OBIETTIVO DELL'ESERCIZIO: Nel brano su Giuseppe Benedetto Cottolengo, dove inaugurò la Piccola Casa della Divina Provvidenza?

BRANO FORNITO:
Oggi facciamo memoria di Giuseppe Benedetto Cottolengo, amico degli ultimi.

 

30_JOS__BENTO_COTTOLENGO.JPGGiuseppe Benedetto Cottolengo era nato a Bra, in provincia di Cuneo, il 3 maggio 1786, primo di una famiglia di dodici figli. Nel 1811 fu ordinato prete a Torino. Il 17 gennaio 1828 inaugurò, con l’aiuto di un gruppo di volontari, il Deposito della Volta Rossa, una sorta di pronto soccorso per accogliere quanti erano rifiutati dagli altri ospedali e vivevano in uno stato di abbandono. Tra i volontari spiccava la figura di una vedova, Marianna Nasi, a cui il prete decise di affidare alcune ragazze che accettarono di giocare la loro vita amando Dio, nel servizio gratuito ai poveri. Nacquero così le Figlie di san Vincenzo (o Cottolenghine).  Nel 1832, chiusa la Volta Rossa, inaugurò a Valdocco, nella periferia degradata di Torino, la Piccola Casa della Divina Provvidenza, in un rustico semiabbandonato che il prete aveva preso in affitto. Dopo pochi mesi affittò un altra casa nelle vicinanze. Entrambe per occuparsi  di coloro che erano considerati pesi morti dalla società e spesso anche dalle loro [cristiane] famiglie. Ed erano solo figli e figlie di Dio. Tra il 1833 e il 1836 portò a termine la costruzione di un grandioso ospedale; poi si diede ad aprire scuole popolari e asili infantili. Non mancarono ovviamente crisi e difficoltà, ma la fede nella provvidenza ebbe sempre la meglio. Nel 1842 un’epidemia di tifo investì Torino, soprattutto le zone più povere. Cottolengo si ammalò, ma continuò a lavorare e a pregare instancabilmente, fino a quando le forze vennero meno. Il 29 aprile dello stesso anno,  nella casa del fratello sacerdote, a Chieri, ricevette l’estrema unzione e, la sera successiva, morì.

RIGHE GREZZE:

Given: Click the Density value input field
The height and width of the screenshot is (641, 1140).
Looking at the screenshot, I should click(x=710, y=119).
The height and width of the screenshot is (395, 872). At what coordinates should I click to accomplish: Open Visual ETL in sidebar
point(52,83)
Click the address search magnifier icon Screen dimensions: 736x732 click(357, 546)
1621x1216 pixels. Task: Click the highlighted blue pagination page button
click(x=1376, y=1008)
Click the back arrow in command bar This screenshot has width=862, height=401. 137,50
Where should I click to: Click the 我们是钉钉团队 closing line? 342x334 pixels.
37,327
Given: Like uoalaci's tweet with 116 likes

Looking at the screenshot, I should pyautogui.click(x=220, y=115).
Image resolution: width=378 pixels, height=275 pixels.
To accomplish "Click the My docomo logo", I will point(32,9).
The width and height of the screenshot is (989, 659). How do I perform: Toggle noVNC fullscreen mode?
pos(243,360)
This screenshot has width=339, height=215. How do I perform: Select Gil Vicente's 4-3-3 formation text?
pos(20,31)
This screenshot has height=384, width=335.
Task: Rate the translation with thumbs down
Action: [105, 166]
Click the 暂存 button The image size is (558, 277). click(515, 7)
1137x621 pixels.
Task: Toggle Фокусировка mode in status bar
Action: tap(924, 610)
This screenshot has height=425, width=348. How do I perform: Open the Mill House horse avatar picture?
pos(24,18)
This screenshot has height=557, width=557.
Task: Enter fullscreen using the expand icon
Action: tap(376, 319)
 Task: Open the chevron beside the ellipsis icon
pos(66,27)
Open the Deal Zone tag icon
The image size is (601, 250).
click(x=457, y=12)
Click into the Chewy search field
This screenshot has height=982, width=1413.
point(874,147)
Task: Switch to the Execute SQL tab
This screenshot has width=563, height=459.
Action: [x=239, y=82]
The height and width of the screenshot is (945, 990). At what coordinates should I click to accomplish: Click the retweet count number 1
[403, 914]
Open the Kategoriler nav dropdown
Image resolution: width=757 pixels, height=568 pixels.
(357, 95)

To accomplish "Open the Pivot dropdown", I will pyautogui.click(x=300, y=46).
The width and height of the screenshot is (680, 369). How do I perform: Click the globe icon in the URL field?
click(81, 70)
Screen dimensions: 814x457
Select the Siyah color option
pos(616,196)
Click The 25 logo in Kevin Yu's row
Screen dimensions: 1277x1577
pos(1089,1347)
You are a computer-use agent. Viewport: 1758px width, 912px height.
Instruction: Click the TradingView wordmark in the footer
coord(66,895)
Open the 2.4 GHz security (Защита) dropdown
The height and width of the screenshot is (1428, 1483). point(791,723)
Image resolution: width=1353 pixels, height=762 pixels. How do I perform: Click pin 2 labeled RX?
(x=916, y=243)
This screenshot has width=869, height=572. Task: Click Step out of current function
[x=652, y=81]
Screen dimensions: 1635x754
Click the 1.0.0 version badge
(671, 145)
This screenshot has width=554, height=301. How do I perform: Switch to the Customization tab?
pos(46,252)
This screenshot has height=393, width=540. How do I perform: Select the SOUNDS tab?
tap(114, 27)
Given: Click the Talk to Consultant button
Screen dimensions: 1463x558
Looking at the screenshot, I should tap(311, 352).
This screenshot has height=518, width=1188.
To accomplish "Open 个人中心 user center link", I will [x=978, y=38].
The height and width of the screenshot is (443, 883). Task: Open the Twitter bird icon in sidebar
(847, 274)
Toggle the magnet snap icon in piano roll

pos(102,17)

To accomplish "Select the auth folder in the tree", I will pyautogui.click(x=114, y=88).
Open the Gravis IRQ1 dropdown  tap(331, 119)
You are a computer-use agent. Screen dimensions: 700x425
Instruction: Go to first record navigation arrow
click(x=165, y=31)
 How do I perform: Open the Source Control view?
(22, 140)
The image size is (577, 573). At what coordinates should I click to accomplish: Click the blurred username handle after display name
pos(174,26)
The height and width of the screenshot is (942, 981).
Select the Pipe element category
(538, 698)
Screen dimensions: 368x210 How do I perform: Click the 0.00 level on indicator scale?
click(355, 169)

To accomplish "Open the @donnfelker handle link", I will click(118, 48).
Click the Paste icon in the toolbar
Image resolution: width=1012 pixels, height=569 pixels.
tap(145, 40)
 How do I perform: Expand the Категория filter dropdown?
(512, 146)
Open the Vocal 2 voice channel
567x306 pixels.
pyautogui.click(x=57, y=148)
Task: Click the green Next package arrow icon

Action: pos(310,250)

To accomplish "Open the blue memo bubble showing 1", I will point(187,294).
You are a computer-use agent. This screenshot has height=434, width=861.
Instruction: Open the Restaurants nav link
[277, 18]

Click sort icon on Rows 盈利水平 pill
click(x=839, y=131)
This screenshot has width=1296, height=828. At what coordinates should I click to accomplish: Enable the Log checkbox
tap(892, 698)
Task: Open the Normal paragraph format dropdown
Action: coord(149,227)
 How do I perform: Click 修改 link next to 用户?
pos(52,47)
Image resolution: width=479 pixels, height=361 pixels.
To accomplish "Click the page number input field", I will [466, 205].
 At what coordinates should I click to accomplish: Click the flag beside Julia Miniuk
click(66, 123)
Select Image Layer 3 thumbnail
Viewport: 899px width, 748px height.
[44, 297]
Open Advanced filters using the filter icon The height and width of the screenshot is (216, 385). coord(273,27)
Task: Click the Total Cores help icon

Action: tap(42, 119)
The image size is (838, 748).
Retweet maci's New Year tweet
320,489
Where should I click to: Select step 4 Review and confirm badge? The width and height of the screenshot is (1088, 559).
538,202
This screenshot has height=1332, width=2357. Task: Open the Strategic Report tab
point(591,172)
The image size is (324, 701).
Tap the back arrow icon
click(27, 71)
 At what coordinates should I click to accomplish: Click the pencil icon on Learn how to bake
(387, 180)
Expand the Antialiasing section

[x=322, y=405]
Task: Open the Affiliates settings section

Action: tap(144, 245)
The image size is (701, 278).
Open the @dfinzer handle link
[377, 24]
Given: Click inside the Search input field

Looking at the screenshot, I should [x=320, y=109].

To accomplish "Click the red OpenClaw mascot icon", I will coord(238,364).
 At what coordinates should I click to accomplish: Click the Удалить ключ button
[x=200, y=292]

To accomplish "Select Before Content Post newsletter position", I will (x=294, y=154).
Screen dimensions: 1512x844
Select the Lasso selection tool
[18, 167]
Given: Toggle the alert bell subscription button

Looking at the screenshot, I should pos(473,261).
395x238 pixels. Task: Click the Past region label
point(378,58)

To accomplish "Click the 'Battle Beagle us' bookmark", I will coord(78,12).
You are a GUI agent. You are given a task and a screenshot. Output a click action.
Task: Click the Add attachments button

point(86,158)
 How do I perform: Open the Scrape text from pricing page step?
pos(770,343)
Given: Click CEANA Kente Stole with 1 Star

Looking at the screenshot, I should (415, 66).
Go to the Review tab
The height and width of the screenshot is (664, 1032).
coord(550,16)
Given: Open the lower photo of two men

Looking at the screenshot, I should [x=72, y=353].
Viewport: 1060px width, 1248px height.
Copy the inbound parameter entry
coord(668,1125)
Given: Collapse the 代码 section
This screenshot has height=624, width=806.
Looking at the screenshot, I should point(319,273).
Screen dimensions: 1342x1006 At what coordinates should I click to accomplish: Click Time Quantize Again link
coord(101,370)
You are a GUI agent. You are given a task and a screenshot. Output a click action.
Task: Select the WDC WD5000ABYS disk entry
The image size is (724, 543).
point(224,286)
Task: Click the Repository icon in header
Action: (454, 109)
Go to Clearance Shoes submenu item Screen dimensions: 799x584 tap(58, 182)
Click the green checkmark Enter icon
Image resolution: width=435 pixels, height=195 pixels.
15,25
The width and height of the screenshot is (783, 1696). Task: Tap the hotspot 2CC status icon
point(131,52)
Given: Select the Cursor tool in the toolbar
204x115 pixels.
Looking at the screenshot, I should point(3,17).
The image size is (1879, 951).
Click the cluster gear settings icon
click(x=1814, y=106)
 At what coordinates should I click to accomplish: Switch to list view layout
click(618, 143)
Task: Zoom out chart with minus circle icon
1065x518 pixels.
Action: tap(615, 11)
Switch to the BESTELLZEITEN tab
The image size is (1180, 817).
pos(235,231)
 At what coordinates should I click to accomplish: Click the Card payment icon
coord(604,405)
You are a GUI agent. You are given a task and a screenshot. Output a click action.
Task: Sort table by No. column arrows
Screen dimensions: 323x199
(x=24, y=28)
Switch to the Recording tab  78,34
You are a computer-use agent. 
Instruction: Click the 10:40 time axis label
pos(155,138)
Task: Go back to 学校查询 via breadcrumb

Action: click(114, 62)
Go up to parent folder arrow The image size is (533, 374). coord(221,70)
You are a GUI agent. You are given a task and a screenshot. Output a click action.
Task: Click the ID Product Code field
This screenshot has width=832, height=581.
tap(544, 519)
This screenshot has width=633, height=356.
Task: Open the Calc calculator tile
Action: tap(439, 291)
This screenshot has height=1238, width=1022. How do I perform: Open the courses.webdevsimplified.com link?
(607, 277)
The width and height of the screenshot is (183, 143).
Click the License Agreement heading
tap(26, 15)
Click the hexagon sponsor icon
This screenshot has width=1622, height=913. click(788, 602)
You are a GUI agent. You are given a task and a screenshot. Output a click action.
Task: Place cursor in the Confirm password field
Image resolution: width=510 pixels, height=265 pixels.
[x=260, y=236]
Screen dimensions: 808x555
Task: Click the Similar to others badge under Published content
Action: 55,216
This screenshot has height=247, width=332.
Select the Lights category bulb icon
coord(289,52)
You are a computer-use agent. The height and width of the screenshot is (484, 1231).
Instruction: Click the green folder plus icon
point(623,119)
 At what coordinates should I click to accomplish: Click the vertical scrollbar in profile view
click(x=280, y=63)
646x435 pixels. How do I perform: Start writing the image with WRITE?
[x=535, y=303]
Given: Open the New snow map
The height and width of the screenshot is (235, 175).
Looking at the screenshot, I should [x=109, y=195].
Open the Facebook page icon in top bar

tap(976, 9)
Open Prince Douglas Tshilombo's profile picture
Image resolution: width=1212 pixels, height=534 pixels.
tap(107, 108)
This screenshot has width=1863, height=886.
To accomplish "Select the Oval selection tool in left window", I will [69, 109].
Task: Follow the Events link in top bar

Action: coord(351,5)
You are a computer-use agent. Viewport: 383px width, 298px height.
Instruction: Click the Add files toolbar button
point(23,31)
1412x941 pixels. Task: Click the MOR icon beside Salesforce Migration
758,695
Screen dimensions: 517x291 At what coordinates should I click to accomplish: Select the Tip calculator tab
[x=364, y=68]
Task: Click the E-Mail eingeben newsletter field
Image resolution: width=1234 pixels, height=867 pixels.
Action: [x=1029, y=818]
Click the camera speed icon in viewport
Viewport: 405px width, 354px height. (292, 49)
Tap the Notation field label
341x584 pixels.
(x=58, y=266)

RISPOSTA ALL'ESERCIZIO: A Valdocco, nella periferia degradata di Torino.